++++ RECORDS PROVIDED

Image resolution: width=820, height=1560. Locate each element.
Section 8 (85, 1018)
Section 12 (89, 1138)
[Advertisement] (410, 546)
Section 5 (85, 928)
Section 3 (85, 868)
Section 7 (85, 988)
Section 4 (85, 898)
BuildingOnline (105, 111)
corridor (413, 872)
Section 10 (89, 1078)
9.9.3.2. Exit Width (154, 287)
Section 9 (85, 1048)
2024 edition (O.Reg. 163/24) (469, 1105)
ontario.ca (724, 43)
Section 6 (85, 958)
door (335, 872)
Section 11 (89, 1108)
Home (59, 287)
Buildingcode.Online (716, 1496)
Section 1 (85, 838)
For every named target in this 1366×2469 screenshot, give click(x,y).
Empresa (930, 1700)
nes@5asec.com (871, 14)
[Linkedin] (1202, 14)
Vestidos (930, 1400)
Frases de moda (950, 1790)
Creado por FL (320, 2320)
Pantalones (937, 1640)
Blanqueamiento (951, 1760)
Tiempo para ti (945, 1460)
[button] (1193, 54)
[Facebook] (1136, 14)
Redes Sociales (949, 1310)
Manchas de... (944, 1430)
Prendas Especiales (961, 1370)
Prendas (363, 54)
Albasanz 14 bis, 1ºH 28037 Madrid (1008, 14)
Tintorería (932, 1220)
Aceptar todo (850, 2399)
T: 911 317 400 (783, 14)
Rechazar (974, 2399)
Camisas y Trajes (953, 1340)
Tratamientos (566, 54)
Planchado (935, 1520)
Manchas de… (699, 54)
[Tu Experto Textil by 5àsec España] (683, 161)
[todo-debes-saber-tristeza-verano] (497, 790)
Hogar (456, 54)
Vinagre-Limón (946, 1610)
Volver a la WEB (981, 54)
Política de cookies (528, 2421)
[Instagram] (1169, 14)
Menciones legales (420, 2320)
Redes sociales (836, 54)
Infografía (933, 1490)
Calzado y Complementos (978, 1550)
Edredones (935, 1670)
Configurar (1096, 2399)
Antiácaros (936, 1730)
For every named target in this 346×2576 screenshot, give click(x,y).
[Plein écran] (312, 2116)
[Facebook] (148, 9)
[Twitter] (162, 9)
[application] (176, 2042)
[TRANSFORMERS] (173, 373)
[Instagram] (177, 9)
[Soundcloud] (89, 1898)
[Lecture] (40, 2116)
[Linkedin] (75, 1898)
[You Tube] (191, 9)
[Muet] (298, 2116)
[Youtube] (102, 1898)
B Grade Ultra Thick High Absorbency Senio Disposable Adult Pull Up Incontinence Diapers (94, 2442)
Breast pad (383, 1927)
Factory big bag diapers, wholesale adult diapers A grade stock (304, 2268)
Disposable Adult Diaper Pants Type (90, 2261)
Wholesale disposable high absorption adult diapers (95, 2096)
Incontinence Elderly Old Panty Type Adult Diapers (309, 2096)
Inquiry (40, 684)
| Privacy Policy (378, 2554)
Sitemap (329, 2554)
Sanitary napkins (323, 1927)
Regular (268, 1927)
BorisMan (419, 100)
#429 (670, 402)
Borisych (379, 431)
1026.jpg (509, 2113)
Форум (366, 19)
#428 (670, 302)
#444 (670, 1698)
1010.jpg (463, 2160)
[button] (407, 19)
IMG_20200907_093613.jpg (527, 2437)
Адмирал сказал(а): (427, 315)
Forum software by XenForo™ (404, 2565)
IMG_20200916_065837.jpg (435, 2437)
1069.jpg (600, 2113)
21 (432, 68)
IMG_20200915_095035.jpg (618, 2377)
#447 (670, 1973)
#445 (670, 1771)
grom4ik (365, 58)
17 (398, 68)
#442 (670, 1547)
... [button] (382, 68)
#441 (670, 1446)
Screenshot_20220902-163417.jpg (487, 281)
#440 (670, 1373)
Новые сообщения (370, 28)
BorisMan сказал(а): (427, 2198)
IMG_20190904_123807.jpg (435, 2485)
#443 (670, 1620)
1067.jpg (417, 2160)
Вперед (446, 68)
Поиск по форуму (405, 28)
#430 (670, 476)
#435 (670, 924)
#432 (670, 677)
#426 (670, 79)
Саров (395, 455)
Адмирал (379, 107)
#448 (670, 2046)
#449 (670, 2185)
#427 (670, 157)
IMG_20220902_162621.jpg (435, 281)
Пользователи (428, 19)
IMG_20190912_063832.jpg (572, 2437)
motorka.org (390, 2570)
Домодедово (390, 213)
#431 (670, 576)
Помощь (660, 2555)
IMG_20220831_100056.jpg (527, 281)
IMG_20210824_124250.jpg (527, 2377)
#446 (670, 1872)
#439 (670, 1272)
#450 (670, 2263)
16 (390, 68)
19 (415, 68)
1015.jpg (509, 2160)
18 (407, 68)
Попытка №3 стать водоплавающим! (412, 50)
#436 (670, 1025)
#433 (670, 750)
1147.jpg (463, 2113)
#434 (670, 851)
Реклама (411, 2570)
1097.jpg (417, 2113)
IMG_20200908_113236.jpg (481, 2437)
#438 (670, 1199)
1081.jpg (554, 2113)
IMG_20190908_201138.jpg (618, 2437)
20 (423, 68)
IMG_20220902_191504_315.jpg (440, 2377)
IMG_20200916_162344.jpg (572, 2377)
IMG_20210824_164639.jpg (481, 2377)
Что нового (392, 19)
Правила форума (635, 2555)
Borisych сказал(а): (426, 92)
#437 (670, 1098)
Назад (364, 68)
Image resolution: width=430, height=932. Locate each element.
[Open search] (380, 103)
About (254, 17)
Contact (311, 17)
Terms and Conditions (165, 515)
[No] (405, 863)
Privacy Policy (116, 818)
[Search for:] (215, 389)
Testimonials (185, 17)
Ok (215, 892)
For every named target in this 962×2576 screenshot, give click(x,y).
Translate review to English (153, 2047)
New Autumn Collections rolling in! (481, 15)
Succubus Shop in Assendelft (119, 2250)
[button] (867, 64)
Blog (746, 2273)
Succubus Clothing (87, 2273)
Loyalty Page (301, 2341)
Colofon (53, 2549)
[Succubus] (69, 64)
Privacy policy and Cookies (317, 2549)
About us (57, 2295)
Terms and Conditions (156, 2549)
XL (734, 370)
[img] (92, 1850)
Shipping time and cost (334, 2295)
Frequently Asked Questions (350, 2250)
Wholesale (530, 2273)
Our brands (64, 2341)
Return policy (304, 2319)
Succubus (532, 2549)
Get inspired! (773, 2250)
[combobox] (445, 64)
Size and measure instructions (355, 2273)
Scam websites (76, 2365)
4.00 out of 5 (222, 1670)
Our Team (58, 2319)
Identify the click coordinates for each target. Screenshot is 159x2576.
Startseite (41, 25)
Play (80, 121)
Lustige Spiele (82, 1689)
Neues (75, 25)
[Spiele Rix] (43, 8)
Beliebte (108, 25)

++++++++

DIRECTIONS – Repeat every line of the data word for word until you have repeated the line that contains "Menciones legales (420, 2320)", which is the last one to include.

YOUR RESPONSE –
Image resolution: width=820, height=1560. Locate each element.
Section 8 (85, 1018)
Section 12 (89, 1138)
[Advertisement] (410, 546)
Section 5 (85, 928)
Section 3 (85, 868)
Section 7 (85, 988)
Section 4 (85, 898)
BuildingOnline (105, 111)
corridor (413, 872)
Section 10 (89, 1078)
9.9.3.2. Exit Width (154, 287)
Section 9 (85, 1048)
2024 edition (O.Reg. 163/24) (469, 1105)
ontario.ca (724, 43)
Section 6 (85, 958)
door (335, 872)
Section 11 (89, 1108)
Home (59, 287)
Buildingcode.Online (716, 1496)
Section 1 (85, 838)
For every named target in this 1366×2469 screenshot, give click(x,y).
Empresa (930, 1700)
nes@5asec.com (871, 14)
[Linkedin] (1202, 14)
Vestidos (930, 1400)
Frases de moda (950, 1790)
Creado por FL (320, 2320)
Pantalones (937, 1640)
Blanqueamiento (951, 1760)
Tiempo para ti (945, 1460)
[button] (1193, 54)
[Facebook] (1136, 14)
Redes Sociales (949, 1310)
Manchas de... (944, 1430)
Prendas Especiales (961, 1370)
Prendas (363, 54)
Albasanz 14 bis, 1ºH 28037 Madrid (1008, 14)
Tintorería (932, 1220)
Aceptar todo (850, 2399)
T: 911 317 400 (783, 14)
Rechazar (974, 2399)
Camisas y Trajes (953, 1340)
Tratamientos (566, 54)
Planchado (935, 1520)
Manchas de… (699, 54)
[Tu Experto Textil by 5àsec España] (683, 161)
[todo-debes-saber-tristeza-verano] (497, 790)
Hogar (456, 54)
Vinagre-Limón (946, 1610)
Volver a la WEB (981, 54)
Política de cookies (528, 2421)
[Instagram] (1169, 14)
Menciones legales (420, 2320)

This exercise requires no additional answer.